La défiscalisation par les œuvres d’art
Solution d’exonération d’ISF et de transmission de patrimoine
L’oeuvre d’art : une solution de diversification patrimoniale
Au-delà de son attrait intrinsèque et de ses connotations d’originalité et de prestige, le conseil en œuvres d’art s’inscrit, tout naturellement, dans le cadre global de la gestion de patrimoine comme outil de diversification souple et doté d’avantages fiscaux notamment à destination des patrimoines importants.
Comme pour tous les biens meubles, l’œuvre d’art peut faire l’objet d’un don manuel et sa vente en gré à gré n’est assujettie à aucun droit d’enregistrement. Par ailleurs une récente modification de la loi de finances abaisse à 7500 € le seuil de paiement en espèces pour les acquisitions d’œuvre d’art. Les œuvres d’art s’inscrivent enfin dans un cadre fiscal privilégié en étant exonérés pour certains d’entre eux.
Exonération d’ISF
Tout particulier dont le patrimoine est supérieur à 1.300.000 millions d’euros, est taxé au titre de l’ISF à l’administration fiscale.
Dans un souci de protection du patrimoine de France, les objets d’antiquité, d’art ou de collection présentent l’avantage d’être totalement exonérés de cet impôt.
De plus, l’argent qui sert à l’acquisition de l’objet sort du patrimoine imposable.
En revanche, il est nécessaire de préciser que les meubles meublants et les bijoux restent taxés au titre de l’impôt de solidarité sur la fortune.

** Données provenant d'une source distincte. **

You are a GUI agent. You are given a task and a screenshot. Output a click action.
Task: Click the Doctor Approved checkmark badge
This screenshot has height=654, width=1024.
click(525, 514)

Fiscalité en cas de revente : Plus Value avantageuse
En cas de revente, les œuvres d’art sont soumises à une imposition des plus-values également avantageuse. Le vendeur pourra opter soit pour la taxation forfaitaire de 5% (CRDS incluse), soit pour l’application du régime général des plus-values immobilières.
Cas particulier : Si le vendeur effectue une revente et que son prix n’excède pas 5.000 €, celui-ci sera exonéré de toute fiscalité.
La Transmission des Oeuvres d’art
Là encore, les œuvres d’art bénéficient d’un régime favorable ;
En effet, les objets d’art attachés à un monument historique seront exonérés de droits de succession et de donation à condition de signer une convention avec l’Etat qui prévoit le maintien dans les lieux des meubles exonérés.
Le propriétaire peut aussi, afin d’éviter toute taxation, de faire un don à l’Etat en conservant son usufruit ainsi que celui de son conjoint.
En dehors de ces deux cas d’exonération et sous certaines conditions, les œuvres d’art peuvent être, en cas de succession, intégrées dans le forfait de 5% des meubles meublant.
Il est aussi possible de payer certains impôt avec des objets d’art : La Loi « Malraux » permet à des personnes possédant des œuvres d’acquitter certains impôts en remettant une œuvre d’art à l’Etat ; ceci est appelé la dation.
Le mécénat
La loi Aillagon du 1er aout 2003 sur le mécénat permet aux entreprises et particuliers mécènes de bénéficier d’avantages fiscaux lorsqu’ils interviennent dans le domaine artistique ou culturel.
Cette loi vise à laisser aux investisseurs privés une liberté d’initiative, nécessaire à la diversité et à l’exception culturelle de notre pays.
En ce qui concerne les entreprises, l’achat et le financement par une entreprise d’une œuvre d’art, d’un « trésor national » lui permet d’obtenir une déduction fiscale sur le résultat de l’exercice ou d’une réduction fiscale très avantageuse.
Pour le particulier, une réduction d’impôt de 60 % du montant du don pris dans la limite de 20 % du revenu imposable est prévue, avec la possibilité d’étaler sur 5 ans lorsque le plafond est atteint. Le particulier recevra de la part du musée, un reçu fiscal égal à 60% de la valeur de l’œuvre.